También los dibujos y símbolos de las paredes son una enigma, sobre todo por la variedad y la concentración.

«No sabemos su propósito, si los hizo una o más personas, si fue una expresión espontánea o alguien los pidió, si trataban de trasladar un profundo mensaje espiritual o eran una petición de ayuda ante un evento traumático», agrega Wiegmann en referencia a la revuelta judía contra Roma entre el 66 y el 70.

Dibujados unos con hollín y otros con barro, algunos incluso grabados en las paredes con algún objeto afilado, sus misteriosos autores representaron un conjunto de palmeras y pequeñas plantas.

Más curiosos son el detalle de una embarcación, que pudo ser dibujada por algún viajero llegado allende los mares -embarcaciones han aparecido en otros lugares de Jerusalén a pesar de no tener mar- o de alguien que apelaba con ella a la suprema aspiración de la «salvación» divina y la «redención», a decir del arqueólogo.

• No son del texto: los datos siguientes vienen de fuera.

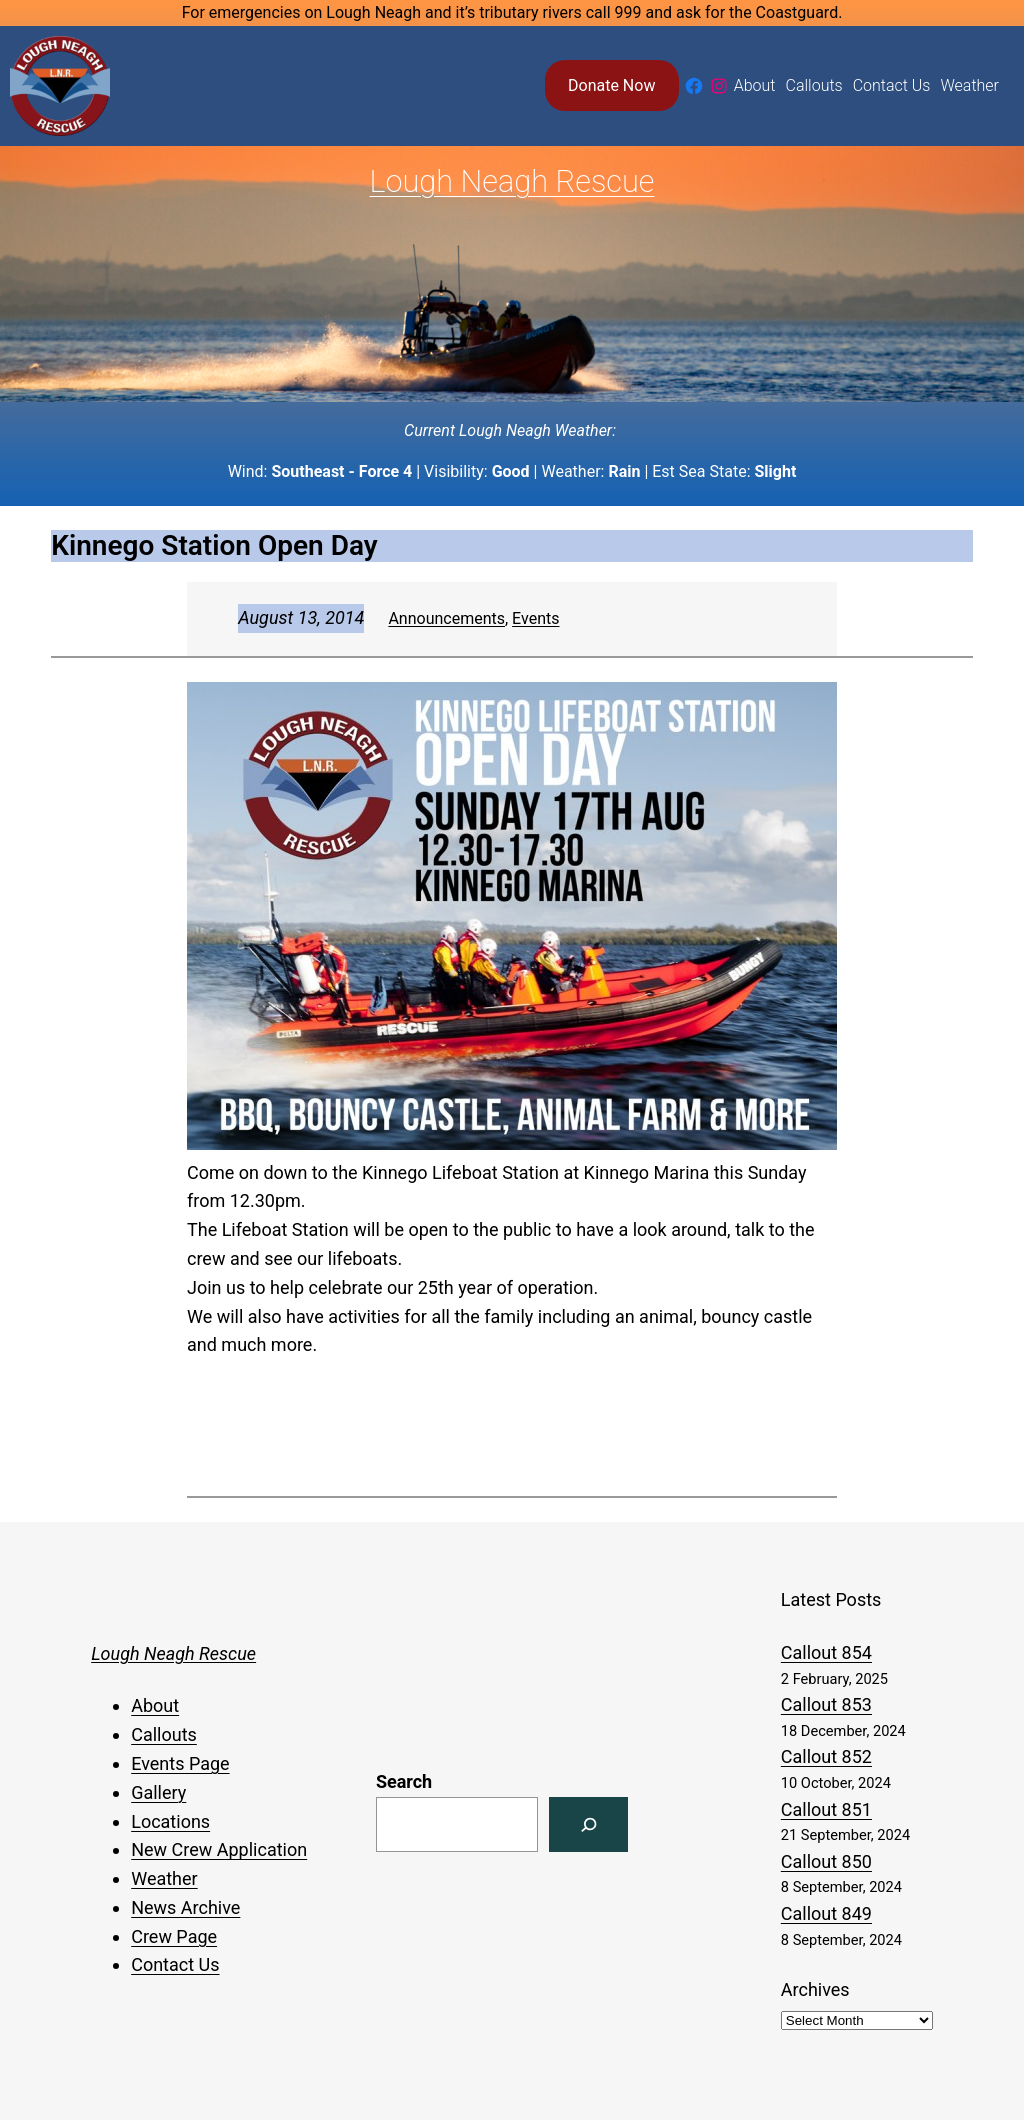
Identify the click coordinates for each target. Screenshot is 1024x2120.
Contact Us (175, 1964)
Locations (170, 1821)
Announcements (446, 618)
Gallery (158, 1792)
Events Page (180, 1763)
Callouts (164, 1734)
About (155, 1705)
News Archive (185, 1907)
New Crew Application (219, 1849)
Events (535, 618)
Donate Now (611, 85)
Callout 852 (826, 1756)
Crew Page (174, 1936)
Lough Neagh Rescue (512, 181)
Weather (164, 1878)
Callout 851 (826, 1809)
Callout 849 (826, 1913)
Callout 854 (826, 1652)
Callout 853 (826, 1704)
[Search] (588, 1824)
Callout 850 (826, 1861)
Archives (815, 1989)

«¡Todo es una incógnita! En los próximos meses quizás los expertos puedan descifrar de qué se trata», afirma.

Trasladados a un museo para su análisis y conservación, otro de los interrogantes más curiosos es el dibujo de lo que parece una «menorá», el candelabro de siete brazos convertido en símbolo nacional judío.

Por aquella época los judíos se abstenían de dibujar ese objeto sagrado custodiado en el Templo hasta el expolio de la ciudad por Tito, y si ya lo hacían no era en un baño ritual.

Esta anormal mezcla de objetos altamente espirituales y, a la vez, seculares confunde a los investigadores no menos que la relación entre los dibujos y las indescifrables inscripciones.

Situado sobre el antiguo camino que unía Jerusalén con Hebrón y a unos 300 metros de los restos del que fue un consolidado asentamiento a las puertas del desierto de Judea, el «mikvé» recién descubierto pudo pertenecer a alguna granja o edificación extramuros, como indican unos túneles descubiertos en la misma zona y que, por ahora, no serán investigados.